───── DATA PROVIDED ─────
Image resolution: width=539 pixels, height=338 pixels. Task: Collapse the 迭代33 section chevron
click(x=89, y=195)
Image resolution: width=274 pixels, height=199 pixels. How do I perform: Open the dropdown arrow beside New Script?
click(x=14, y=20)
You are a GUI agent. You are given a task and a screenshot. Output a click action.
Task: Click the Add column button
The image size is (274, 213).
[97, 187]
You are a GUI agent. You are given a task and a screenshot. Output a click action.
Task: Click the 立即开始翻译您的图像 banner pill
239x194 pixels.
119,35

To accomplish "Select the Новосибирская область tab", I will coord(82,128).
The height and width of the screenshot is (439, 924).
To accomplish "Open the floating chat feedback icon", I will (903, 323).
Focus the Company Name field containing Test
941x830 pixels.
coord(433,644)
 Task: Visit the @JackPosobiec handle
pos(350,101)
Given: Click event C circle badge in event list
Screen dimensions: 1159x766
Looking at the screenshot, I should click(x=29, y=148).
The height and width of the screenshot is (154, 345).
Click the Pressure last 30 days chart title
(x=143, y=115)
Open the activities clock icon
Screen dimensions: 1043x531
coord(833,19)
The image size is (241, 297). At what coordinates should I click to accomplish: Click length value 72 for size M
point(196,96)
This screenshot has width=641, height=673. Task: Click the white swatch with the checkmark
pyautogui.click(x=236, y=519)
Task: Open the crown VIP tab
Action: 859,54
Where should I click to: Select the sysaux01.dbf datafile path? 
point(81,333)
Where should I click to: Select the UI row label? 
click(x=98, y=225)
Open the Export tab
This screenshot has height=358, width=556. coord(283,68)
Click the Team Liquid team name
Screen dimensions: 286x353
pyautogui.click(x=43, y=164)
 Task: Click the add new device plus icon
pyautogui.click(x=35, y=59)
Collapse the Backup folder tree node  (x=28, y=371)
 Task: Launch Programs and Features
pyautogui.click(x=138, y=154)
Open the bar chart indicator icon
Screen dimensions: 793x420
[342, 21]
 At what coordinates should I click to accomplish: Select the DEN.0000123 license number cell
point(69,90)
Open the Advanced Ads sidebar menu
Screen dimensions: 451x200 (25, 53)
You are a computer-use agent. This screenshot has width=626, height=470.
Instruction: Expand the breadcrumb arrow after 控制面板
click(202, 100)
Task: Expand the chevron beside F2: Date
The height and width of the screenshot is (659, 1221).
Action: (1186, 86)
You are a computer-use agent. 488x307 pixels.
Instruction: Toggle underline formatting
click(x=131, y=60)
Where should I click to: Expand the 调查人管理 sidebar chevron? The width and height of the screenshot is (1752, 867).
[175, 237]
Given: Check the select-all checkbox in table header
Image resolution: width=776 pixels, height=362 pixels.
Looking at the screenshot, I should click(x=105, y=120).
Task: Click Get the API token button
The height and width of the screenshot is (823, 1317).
─────
OBJECTIVE: Transcribe the listing lines verbatim, beginning at the line that contains "The height and width of the screenshot is (154, 345)." and stopping after the line that contains "coord(833,19)".

SOLVED PROBLEM:
The height and width of the screenshot is (154, 345).
Click the Pressure last 30 days chart title
(x=143, y=115)
Open the activities clock icon
Screen dimensions: 1043x531
coord(833,19)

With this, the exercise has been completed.